Apple has released a security update fixing a critical flaw that allowed deleted Signal message previews to remain stored on iPhone devices. The vulnerability, tracked as CVE-2026-28950, was resolved in iOS 26.4.2 and iOS 18.7.8, affecting both newer and older devices.
The bug came to light after court documents from a federal investigation in Texas revealed that the FBI had forensically recovered readable Signal message previews from an iPhone's notification database, even after the app had been deleted. The recovered data included incoming messages only, highlighting a device-level storage issue rather than a break in Signal's end-to-end encryption.

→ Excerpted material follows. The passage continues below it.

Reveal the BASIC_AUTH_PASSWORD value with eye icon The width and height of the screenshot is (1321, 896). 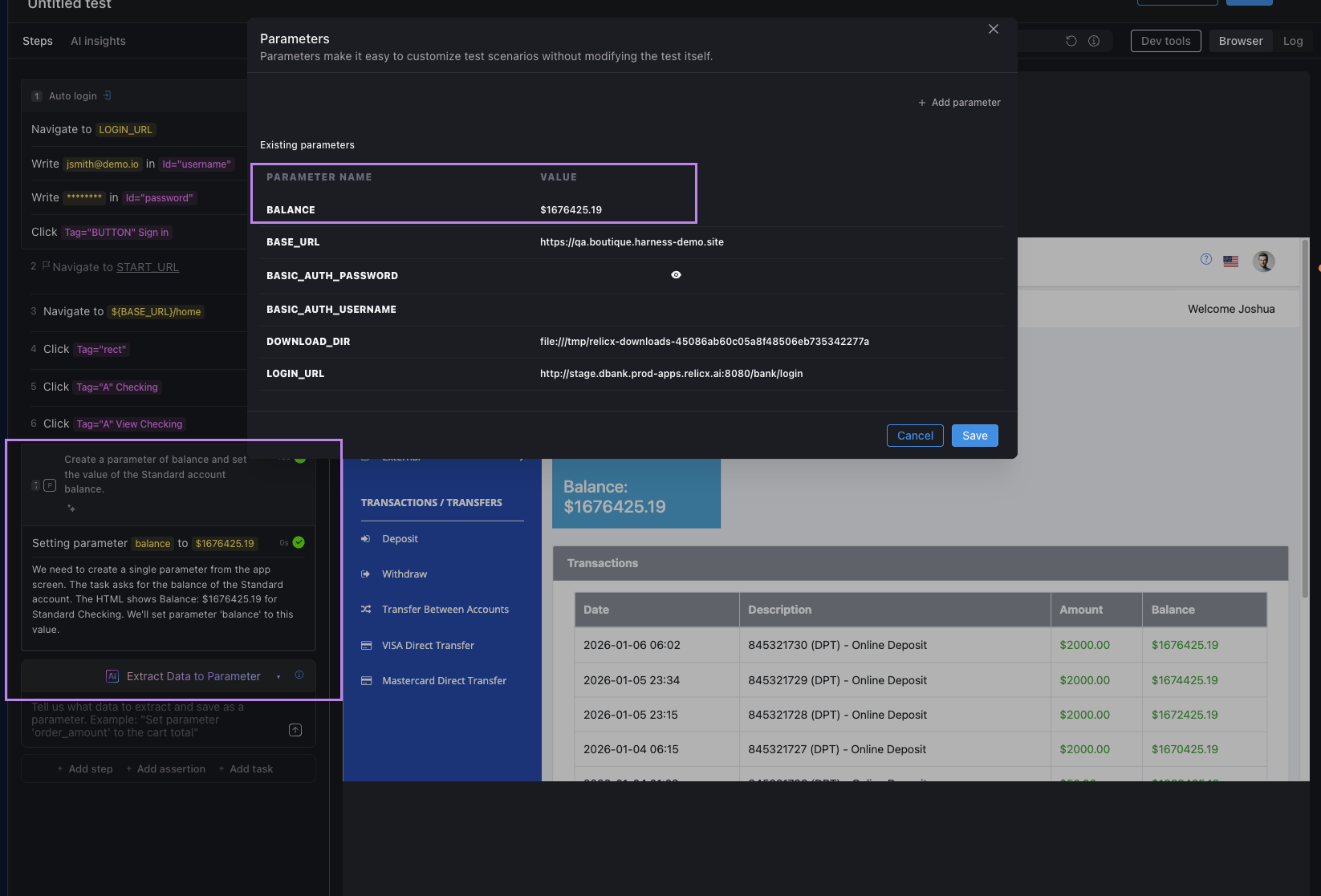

Apple acknowledged the problem in its security notes, stating: "Notifications marked for deletion could be unexpectedly retained on the device." The company fixed the bug with "improved data redaction." While Apple did not name Signal in its advisory, the timing of the patch coincided with public reporting linking the retained notifications to the federal investigation.
Signal confirmed on X that Apple's update addressed the issue: "Apple's advisory confirmed that the bugs that allowed this to happen have been fixed in the latest iOS release." The messaging app emphasized that the privacy gap stemmed from how the iPhone handled notification previews, not from a weakness in Signal's encryption.
Apple's stock (AAPL) rose 2.63% to close at $273.17 following the announcement. The fix has broader implications for messaging privacy, highlighting the gap between strong encryption and how operating systems store notification data locally. Telegram's Pavel Durov commented on the issue, noting that notification previews represent a weak point and pointing to Telegram's optional privacy controls that limit visible message content.